When employees understand and use the brand as a shared compass, the brand becomes something people build together.
4. Use Minimalism as Strategy
Minimalism is often seen as the ultimate mark of sophistication, but when every brand looks the same, it loses its power.
Rubio has watched the trend closely and warns against treating simplicity as an aesthetic shortcut.
“I love simplicity, but not uniformity,” he says. “Today, launching a new brand to the market requires it to function flawlessly… while having a strong, distinctive personality from day one.”
Erretres helps clients achieve that balance through three principles: purposeful reduction, cultural depth, and systemic tension.
“Minimalism should amplify meaning, not remove it,” Rubio explains. “We integrate subtle references from the brand’s context, sector, or geography to make simplicity memorable. And we design frameworks that allow consistency and creative freedom.”
The difference between a minimal brand that lasts and one that fades is how intentionally it’s built.
5. Don’t Wait to Design Your Brand
For early-stage founders, the idea of “doing branding later” can seem logical: focus on the product now, polish later.
However, postponing brand work is still a form of design.
“We usually say: ‘You already have a brand, the question is whether you’re designing it or letting it happen by accident,’” Rubio says.
He compares it to personal habits: skipping design doesn’t mean you’re neutral; it communicates something, intentionally or not.
“Just like skipping a shower or dressing poorly communicates something about your habits, choosing not to design sends a message, whether you intend it or not,” Rubio says.
“As Tibor Kalman famously said, ‘You can’t not communicate.’ Everything communicates.”
This awareness has paid off for many of the startups Erretres has supported early.
“Doing branding later often means redesigning everything twice. Doing it early means designing for growth,” Rubio adds.
Over the past decade, those early investments have translated into measurable success.
“Looking back, we’ve helped build five unicorns and supported two founders in achieving successful exits, with a combined market value exceeding $7 billion. Crazy numbers.”

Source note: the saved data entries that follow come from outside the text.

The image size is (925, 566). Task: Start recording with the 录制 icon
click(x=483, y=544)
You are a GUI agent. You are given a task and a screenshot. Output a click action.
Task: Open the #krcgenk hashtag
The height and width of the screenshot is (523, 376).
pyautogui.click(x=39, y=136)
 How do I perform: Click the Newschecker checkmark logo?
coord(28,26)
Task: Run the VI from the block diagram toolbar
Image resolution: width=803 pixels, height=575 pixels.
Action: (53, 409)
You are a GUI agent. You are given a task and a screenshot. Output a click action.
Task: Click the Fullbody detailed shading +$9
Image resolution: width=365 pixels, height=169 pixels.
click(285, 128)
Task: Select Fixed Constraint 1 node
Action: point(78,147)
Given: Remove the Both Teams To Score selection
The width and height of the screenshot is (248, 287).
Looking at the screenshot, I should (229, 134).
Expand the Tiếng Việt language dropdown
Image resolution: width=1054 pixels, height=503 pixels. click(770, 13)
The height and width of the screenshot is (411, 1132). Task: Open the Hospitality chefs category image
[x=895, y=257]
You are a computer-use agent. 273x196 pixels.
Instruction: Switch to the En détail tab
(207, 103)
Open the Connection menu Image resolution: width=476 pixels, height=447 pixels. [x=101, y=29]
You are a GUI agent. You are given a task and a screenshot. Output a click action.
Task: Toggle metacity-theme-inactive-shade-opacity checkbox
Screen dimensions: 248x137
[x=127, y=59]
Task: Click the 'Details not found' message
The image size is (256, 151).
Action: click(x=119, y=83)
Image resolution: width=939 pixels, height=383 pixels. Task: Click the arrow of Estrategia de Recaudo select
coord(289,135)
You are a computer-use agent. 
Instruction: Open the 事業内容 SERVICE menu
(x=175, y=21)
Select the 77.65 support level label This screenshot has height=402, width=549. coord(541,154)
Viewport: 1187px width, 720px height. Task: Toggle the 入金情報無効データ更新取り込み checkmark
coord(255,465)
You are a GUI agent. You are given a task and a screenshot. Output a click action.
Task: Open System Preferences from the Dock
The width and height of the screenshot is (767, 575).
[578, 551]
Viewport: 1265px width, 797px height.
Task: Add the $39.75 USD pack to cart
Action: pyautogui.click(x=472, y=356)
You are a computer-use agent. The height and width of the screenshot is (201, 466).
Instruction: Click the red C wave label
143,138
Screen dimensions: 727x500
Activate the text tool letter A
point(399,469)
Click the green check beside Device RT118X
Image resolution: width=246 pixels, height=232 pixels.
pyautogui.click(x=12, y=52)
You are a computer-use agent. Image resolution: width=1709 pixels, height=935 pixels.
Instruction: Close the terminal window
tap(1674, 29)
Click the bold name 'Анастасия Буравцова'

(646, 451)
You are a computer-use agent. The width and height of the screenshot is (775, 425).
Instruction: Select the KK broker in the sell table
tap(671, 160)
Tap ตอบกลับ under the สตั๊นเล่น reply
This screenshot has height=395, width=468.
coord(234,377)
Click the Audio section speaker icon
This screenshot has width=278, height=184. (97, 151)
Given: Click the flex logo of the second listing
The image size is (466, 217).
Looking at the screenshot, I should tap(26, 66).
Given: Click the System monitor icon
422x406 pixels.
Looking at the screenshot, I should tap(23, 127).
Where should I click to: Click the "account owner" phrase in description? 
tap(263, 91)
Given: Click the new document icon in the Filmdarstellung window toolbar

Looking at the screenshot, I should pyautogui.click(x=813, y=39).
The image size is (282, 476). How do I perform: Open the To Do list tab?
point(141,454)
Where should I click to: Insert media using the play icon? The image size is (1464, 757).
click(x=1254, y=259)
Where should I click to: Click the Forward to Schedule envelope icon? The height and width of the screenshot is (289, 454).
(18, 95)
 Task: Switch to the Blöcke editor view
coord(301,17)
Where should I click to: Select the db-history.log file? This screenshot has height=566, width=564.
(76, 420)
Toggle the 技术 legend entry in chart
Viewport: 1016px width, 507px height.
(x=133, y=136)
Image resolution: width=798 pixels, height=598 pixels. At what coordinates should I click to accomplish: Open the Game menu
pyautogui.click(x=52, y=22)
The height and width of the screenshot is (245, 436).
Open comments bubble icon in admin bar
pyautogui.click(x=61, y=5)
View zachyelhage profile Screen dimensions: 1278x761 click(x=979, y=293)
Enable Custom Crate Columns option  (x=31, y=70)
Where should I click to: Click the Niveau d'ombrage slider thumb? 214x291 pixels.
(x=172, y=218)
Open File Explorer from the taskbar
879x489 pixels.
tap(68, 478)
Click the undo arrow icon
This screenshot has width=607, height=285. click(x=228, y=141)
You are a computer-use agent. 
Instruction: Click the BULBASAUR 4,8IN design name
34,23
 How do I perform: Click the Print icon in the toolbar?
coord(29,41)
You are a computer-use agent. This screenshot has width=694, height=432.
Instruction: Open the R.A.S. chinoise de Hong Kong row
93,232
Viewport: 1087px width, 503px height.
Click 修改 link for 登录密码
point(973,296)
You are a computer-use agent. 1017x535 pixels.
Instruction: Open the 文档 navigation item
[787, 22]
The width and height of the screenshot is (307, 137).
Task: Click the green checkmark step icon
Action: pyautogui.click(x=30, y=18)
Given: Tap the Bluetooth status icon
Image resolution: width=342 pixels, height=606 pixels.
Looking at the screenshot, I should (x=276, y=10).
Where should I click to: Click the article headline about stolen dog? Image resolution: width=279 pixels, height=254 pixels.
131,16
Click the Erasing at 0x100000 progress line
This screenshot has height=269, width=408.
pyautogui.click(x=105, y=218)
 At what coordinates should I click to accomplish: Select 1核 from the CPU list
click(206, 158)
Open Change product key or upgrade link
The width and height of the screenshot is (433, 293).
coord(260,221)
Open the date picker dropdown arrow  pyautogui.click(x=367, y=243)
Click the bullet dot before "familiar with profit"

6. Redefine Design as Strategy
After more than 20 years leading Erretres, Rubio’ view of design has evolved. For him, strategic design is about guiding businesses through transformation.
“For me, the term ‘strategic design’ encompasses both the traditional view of design (as a final outcome and a process) and the contemporary view (as a driver of business direction),” Rubio says.
“It is no coincidence that the company that took design more seriously, Apple, became the most valuable.”
This perspective demands a deeper kind of partnership.
Rubio advice for agencies and founders alike? Become partners in decision-making, not decoration.
“That means understanding business models, technology, and human behavior as deeply as you understand typography or color,” Rubio says. “Design is no longer just a discipline. It’s a way of leading organizations through change.”
The Future Belongs to Brands With Meaning
What’s the main takeaway?
In a sea of sleek sameness, the brands that break through are the ones that build with intention from day one.
Minimalism isn't the problem. But meaninglessness minimalism? Skip it.
As Ordás puts it, design isn’t decoration. It’s direction.
The earlier founders treat branding as a system for decision-making, not just a logo, the faster they scale with clarity, confidence, and character.